Records excerpted from a collection:
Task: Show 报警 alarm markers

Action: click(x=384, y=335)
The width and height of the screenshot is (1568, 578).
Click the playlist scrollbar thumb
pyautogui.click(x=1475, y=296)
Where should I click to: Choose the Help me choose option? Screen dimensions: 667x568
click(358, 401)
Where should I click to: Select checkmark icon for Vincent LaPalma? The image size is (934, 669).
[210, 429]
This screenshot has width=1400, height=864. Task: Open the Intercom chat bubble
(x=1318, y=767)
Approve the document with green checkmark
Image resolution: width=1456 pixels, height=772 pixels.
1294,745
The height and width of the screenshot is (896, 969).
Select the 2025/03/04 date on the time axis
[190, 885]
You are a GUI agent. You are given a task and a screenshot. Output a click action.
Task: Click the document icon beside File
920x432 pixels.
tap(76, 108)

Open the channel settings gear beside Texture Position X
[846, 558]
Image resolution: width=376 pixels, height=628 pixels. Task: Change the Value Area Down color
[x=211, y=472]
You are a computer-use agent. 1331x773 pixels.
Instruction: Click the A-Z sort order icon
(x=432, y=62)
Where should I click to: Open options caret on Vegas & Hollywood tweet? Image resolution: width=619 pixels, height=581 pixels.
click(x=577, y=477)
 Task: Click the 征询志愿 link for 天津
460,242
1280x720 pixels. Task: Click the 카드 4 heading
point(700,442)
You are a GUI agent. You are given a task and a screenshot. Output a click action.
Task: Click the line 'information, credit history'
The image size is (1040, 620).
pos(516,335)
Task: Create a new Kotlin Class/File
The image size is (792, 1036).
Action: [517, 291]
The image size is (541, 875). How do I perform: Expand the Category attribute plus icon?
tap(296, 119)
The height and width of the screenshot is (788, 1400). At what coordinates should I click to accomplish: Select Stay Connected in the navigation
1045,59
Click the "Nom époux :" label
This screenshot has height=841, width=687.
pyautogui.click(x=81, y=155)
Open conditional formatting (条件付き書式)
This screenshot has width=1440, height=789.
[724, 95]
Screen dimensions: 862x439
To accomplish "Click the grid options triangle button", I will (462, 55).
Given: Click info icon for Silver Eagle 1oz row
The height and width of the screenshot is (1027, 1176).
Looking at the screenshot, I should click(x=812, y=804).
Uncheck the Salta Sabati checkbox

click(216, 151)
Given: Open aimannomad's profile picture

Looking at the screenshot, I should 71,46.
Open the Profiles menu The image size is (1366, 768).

PROBLEM REQUIREMENTS - Lines from the one containing "920x432 pixels." through the last line of the data above are the only output wanted; restate them exactly.

FINAL ANSWER -
920x432 pixels.
tap(76, 108)

Open the channel settings gear beside Texture Position X
[846, 558]
Image resolution: width=376 pixels, height=628 pixels. Task: Change the Value Area Down color
[x=211, y=472]
You are a computer-use agent. 1331x773 pixels.
Instruction: Click the A-Z sort order icon
(x=432, y=62)
Where should I click to: Open options caret on Vegas & Hollywood tweet? Image resolution: width=619 pixels, height=581 pixels.
click(x=577, y=477)
 Task: Click the 征询志愿 link for 天津
460,242
1280x720 pixels. Task: Click the 카드 4 heading
point(700,442)
You are a GUI agent. You are given a task and a screenshot. Output a click action.
Task: Click the line 'information, credit history'
The image size is (1040, 620).
pos(516,335)
Task: Create a new Kotlin Class/File
The image size is (792, 1036).
Action: [517, 291]
The image size is (541, 875). How do I perform: Expand the Category attribute plus icon?
tap(296, 119)
The height and width of the screenshot is (788, 1400). At what coordinates should I click to accomplish: Select Stay Connected in the navigation
1045,59
Click the "Nom époux :" label
This screenshot has height=841, width=687.
pyautogui.click(x=81, y=155)
Open conditional formatting (条件付き書式)
This screenshot has width=1440, height=789.
[724, 95]
Screen dimensions: 862x439
To accomplish "Click the grid options triangle button", I will (462, 55).
Given: Click info icon for Silver Eagle 1oz row
The height and width of the screenshot is (1027, 1176).
Looking at the screenshot, I should click(x=812, y=804).
Uncheck the Salta Sabati checkbox

click(216, 151)
Given: Open aimannomad's profile picture

Looking at the screenshot, I should 71,46.
Open the Profiles menu The image size is (1366, 768).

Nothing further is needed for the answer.